The shares fell as much as 4.3 per cent in early London trading. Jefferies International analysts Joseph Dickerson and Aqil Taiyeb said “investors will be disappointed with capital return” for the quarter, following the special dividend and talk of buybacks last year.

RBS softened its outlook for a key measure of profitability, targeting returns of 9 per cent to 11 per cent for the “medium to long term.” It had previously dropped its 12 per cent return on tangible equity target for 2020, blaming low growth while the Brexit process is unsettled. For the fourth quarter, RBS beat consensus estimates, posting operating profit before tax of 1.55 billion pounds.

Markets unit

Rose said the Natwest Markets restructuring will focus the unit on financial and risk management for corporate and institutional customers. This will mean reducing the size of the rates business, she said on a call.

NatWest Markets’s risk-weighted assets will almost half in size to about 20 billion pounds, the firm said. The unit accounts for 4,500 of the group’s 65,400 staff, according to 2018 company filings. The bank said it expects to book about 600 million pounds this year for “exit, restructuring and disposal costs” at the division.

In the fourth quarter, RBS posted better-than-expected impairments of 160 million pounds. Since Rose’s appointment was announced in September, several senior managers have departed, including Chris Marks and Richard Place, who were the CEO and chief financial officer respectively of NatWest Markets. The bank said Friday that Mark Bailie, head of RBS’s digital lender, Bo, will leave the bank with immediate effect.

RBS’s stock dropped 22 per cent last year after repeatedly warning that Brexit was causing businesses to delay their borrowing decisions. “UK economic growth remains subdued, compared to its historic trend, and interest rates are likely to be lower for longer,” Rose said on Friday. “Business confidence continues to be affected by the U.K.’s departure from the European Union.”

The U.K. government still owns a majority stake in RBS, and last sold shares in mid-2018, when the stock traded at about 270 pence, about 25 per cent higher than its current level. The state has the right to offload some of its stake in so-called directed buybacks.

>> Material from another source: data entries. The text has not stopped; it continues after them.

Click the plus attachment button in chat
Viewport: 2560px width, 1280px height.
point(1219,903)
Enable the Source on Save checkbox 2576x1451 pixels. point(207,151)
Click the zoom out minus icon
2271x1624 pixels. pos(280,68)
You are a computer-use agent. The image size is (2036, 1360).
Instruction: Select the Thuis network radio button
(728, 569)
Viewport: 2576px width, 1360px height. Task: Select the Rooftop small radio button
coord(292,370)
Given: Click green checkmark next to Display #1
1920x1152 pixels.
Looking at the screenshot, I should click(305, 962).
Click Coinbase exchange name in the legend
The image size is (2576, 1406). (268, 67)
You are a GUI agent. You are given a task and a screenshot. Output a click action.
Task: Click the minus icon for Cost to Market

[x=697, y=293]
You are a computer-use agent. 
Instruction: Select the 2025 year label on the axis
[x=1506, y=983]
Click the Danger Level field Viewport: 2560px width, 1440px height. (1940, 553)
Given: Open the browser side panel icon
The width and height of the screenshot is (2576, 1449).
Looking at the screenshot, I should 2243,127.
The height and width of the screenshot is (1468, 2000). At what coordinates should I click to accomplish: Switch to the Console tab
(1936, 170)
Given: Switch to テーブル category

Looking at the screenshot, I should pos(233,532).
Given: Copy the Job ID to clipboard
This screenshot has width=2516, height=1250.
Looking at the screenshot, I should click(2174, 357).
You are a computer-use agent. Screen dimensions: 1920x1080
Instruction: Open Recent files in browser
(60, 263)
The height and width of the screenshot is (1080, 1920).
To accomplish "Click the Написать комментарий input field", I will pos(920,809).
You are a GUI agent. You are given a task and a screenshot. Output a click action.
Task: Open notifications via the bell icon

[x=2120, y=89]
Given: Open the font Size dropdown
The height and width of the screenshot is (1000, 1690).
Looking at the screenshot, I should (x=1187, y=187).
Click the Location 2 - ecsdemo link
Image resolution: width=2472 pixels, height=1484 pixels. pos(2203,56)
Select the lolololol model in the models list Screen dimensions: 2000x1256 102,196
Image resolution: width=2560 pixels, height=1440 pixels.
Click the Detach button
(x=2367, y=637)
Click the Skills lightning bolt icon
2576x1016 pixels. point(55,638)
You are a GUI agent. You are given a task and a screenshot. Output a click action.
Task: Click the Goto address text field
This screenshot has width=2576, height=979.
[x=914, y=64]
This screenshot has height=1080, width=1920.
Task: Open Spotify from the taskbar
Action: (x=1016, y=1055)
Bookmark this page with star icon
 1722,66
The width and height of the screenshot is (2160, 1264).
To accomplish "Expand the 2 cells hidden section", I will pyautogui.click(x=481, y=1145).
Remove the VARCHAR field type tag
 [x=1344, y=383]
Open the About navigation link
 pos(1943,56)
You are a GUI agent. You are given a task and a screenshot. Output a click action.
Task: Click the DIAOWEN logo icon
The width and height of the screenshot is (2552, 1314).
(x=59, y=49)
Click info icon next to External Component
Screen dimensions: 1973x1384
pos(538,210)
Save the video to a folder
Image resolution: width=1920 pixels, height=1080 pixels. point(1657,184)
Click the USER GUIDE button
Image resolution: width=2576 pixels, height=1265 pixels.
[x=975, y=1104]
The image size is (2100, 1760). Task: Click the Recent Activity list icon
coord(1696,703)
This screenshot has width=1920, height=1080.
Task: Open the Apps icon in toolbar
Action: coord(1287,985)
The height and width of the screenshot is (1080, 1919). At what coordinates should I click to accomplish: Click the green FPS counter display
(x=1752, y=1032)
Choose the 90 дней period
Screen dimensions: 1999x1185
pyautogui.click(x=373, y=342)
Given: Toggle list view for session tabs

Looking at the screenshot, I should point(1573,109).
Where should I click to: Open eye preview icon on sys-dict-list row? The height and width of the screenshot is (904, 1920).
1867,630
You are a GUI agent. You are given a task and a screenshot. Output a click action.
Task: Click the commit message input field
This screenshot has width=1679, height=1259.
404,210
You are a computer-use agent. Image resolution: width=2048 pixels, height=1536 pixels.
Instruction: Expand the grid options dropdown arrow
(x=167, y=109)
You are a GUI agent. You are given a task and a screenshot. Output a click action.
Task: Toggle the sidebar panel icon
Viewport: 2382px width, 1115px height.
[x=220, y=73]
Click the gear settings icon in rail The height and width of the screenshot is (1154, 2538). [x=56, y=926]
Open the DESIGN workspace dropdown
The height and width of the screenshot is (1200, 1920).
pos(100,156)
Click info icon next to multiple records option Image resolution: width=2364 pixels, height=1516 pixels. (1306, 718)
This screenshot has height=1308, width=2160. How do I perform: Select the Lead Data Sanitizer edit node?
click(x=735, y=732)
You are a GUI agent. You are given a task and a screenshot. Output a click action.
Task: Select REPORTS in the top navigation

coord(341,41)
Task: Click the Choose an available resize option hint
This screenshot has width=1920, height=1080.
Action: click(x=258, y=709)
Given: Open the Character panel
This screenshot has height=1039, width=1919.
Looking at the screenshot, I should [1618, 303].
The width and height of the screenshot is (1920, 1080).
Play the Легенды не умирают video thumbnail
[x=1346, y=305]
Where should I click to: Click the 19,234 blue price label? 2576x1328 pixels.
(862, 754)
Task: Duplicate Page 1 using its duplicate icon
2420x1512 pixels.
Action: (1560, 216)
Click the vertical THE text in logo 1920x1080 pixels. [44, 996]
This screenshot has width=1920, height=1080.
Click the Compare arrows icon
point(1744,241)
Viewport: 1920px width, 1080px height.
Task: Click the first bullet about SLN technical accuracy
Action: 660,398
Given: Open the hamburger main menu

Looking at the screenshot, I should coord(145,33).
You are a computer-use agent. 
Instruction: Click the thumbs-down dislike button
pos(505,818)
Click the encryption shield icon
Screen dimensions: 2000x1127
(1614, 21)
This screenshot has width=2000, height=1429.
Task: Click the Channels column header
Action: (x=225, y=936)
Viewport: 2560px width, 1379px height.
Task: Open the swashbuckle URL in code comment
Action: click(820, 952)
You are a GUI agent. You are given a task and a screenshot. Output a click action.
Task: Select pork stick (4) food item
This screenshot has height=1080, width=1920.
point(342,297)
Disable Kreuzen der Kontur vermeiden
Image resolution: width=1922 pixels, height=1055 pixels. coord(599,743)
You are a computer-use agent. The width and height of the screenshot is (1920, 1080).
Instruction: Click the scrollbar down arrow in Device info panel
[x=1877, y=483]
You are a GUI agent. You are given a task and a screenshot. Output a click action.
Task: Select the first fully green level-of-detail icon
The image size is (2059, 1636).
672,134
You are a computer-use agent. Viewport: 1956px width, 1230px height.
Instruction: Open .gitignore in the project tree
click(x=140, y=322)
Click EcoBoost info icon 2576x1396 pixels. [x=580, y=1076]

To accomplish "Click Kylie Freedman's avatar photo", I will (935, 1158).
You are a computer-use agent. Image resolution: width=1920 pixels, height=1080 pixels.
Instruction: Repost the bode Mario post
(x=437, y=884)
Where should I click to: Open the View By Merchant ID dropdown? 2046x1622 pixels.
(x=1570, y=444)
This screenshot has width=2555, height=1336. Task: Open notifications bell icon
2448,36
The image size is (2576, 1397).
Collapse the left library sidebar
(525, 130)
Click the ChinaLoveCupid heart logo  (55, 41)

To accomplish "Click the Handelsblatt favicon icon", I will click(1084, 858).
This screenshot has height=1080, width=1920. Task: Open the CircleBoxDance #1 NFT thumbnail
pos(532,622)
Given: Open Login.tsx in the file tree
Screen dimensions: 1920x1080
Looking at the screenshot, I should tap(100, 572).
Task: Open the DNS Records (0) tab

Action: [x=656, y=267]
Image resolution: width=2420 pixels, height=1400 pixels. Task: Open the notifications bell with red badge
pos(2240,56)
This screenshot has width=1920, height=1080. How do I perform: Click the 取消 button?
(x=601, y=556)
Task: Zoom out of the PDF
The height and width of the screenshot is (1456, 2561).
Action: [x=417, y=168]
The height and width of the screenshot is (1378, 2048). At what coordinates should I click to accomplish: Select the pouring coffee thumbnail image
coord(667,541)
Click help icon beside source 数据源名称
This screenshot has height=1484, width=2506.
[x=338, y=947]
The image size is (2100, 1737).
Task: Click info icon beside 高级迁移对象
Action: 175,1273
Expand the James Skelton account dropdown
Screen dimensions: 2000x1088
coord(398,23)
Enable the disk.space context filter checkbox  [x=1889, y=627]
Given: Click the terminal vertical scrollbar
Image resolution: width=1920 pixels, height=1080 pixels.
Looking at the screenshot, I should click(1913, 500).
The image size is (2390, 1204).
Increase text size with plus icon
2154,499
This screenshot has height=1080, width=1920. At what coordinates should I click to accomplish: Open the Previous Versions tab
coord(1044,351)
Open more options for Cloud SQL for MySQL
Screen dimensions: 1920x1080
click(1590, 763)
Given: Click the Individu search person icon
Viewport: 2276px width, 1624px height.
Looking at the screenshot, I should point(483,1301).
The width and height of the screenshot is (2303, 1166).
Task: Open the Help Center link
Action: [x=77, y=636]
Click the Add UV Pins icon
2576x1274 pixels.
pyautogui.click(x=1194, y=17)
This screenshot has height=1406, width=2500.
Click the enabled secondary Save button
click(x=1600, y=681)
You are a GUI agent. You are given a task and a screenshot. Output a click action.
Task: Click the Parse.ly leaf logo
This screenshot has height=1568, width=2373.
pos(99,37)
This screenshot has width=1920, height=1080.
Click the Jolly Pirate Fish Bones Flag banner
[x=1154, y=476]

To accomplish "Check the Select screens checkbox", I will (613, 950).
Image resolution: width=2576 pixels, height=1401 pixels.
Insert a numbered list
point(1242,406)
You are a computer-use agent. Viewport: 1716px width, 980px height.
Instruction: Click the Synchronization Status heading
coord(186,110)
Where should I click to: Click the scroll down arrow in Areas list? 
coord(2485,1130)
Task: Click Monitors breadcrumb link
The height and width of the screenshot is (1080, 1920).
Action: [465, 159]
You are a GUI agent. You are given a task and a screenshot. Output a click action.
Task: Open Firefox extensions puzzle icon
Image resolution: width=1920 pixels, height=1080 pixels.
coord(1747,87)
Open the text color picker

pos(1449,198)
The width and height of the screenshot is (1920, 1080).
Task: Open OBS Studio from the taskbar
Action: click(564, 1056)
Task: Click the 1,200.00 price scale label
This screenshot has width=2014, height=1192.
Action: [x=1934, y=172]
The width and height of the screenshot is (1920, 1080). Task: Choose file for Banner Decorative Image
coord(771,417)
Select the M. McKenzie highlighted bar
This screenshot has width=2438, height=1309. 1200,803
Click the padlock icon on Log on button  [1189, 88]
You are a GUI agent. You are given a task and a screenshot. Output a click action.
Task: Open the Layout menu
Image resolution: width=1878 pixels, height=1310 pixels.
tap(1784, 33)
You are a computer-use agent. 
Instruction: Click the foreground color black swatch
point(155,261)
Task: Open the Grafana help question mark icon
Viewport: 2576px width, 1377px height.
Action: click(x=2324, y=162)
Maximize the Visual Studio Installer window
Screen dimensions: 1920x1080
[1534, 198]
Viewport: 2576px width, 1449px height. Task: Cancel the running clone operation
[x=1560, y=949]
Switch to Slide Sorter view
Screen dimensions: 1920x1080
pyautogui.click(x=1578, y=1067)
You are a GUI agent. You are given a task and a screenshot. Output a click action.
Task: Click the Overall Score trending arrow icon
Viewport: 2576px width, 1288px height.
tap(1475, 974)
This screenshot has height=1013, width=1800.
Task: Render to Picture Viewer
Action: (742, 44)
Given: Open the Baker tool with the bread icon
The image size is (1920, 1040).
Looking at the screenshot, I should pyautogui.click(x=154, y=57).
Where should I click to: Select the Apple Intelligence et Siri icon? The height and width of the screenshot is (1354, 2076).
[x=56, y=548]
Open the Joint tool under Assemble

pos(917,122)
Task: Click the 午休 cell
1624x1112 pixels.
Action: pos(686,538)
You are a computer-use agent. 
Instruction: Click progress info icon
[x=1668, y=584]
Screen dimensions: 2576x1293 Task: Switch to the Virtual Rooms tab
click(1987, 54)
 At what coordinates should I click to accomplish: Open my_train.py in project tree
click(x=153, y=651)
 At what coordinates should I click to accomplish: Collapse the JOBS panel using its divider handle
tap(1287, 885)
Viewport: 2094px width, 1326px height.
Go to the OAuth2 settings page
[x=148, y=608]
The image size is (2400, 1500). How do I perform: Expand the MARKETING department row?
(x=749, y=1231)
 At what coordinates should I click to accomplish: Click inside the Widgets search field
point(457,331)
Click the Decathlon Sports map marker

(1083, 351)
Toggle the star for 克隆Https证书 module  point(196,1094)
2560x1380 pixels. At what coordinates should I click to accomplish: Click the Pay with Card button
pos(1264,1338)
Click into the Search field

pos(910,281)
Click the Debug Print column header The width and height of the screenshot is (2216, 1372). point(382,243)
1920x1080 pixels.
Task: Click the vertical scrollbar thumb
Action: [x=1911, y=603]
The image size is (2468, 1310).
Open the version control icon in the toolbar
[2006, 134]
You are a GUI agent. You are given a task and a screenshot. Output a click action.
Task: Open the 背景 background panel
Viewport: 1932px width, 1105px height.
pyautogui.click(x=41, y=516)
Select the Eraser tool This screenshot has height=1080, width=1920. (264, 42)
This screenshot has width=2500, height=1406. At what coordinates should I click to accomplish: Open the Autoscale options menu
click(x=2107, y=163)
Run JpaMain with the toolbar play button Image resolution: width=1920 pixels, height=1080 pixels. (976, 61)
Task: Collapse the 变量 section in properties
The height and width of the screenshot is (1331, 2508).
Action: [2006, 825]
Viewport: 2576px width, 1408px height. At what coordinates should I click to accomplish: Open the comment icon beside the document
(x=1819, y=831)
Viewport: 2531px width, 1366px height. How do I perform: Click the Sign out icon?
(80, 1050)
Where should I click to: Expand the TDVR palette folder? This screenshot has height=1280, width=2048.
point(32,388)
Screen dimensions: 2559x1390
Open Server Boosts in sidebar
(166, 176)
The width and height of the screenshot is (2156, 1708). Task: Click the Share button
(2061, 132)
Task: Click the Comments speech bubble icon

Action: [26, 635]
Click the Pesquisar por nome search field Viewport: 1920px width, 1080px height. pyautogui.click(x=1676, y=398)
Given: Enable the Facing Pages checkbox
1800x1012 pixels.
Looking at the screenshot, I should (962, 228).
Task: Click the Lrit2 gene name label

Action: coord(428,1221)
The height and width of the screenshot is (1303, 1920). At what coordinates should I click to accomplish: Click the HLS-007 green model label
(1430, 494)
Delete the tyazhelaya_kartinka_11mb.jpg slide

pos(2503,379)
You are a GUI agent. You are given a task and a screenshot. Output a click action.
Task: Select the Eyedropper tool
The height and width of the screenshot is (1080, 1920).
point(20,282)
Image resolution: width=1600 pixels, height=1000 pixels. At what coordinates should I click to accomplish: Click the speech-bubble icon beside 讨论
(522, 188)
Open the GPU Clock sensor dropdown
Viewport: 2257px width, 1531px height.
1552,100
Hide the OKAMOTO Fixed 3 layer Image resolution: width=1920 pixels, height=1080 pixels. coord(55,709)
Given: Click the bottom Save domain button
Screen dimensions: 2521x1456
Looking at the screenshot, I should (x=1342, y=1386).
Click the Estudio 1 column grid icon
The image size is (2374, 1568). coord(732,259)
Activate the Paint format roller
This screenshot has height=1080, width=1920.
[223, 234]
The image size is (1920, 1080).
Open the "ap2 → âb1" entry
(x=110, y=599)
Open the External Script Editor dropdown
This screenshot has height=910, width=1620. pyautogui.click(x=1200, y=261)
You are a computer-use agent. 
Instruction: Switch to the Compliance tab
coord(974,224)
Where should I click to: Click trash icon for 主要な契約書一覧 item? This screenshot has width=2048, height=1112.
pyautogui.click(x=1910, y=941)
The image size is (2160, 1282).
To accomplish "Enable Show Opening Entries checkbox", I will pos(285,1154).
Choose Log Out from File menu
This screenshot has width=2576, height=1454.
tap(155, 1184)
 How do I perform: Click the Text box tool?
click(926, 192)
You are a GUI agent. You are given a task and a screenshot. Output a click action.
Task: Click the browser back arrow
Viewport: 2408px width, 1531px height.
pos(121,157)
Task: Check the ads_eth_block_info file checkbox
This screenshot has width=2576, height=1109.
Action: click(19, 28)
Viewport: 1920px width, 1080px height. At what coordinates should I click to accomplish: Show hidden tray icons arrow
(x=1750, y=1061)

“We remain prepared to participate in any government sale of RBS shares,” Rose said in an interview with BBC Radio 4 on Friday. Chairman Howard Davies said the government remains committed to reducing its stake.

In 2000, the former National Westminster Bank accepted a bid from RBS worth about $33 billion at the time. That takeover was part of a decade-long process of empire building that culminated in the Scottish-based bank’s record-breaking, ill-fated 2007 takeover of ABN Amro, and RBS’s subsequent nationalization in 2008.

“If you now look at the group, 80% of our customers deal with us as NatWest,” Davies said when asked about the name change. “It really makes no sense for us to continue to be called RBS, which was a concept designed for a global group of banks which we no longer have.”